HOW TO COMPLETE THIS TASK
Restate every record exactly as it is written, while omitting the pictures it holds.

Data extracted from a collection
↓↓↓
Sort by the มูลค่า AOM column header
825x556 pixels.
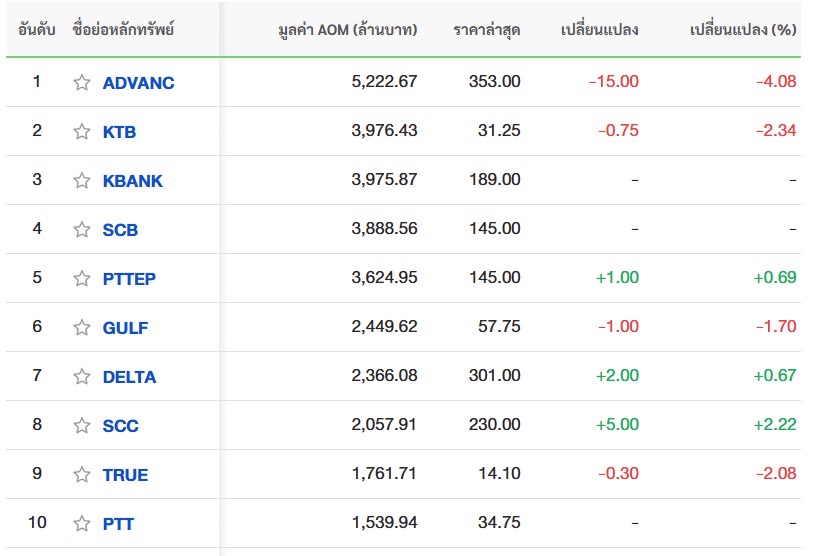348,29
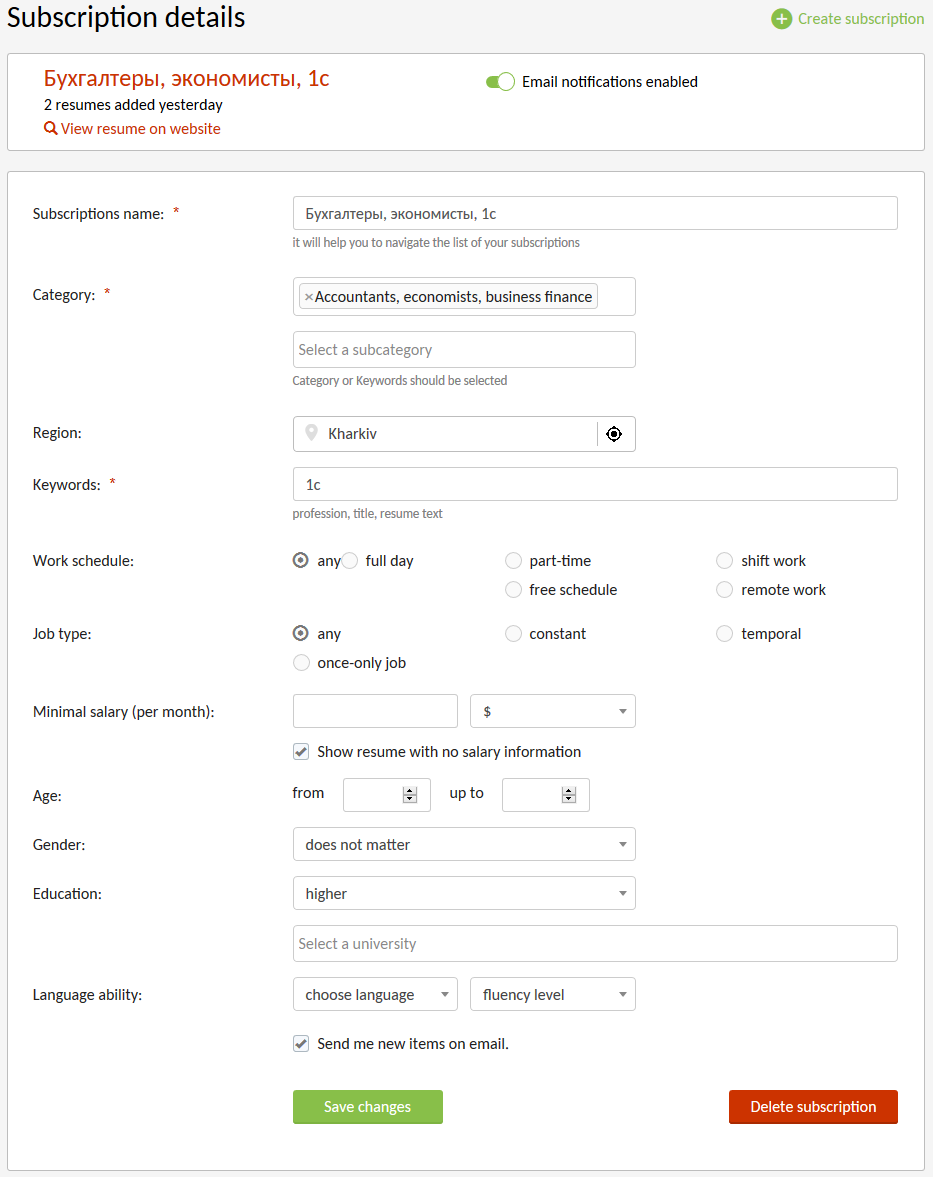Click the magnifier icon beside View resume
The width and height of the screenshot is (933, 1177).
[x=50, y=129]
↑↑↑
TASK ANSWER
Sort by the มูลค่า AOM column header
825x556 pixels.
348,29
Click the magnifier icon beside View resume
The width and height of the screenshot is (933, 1177).
[x=50, y=129]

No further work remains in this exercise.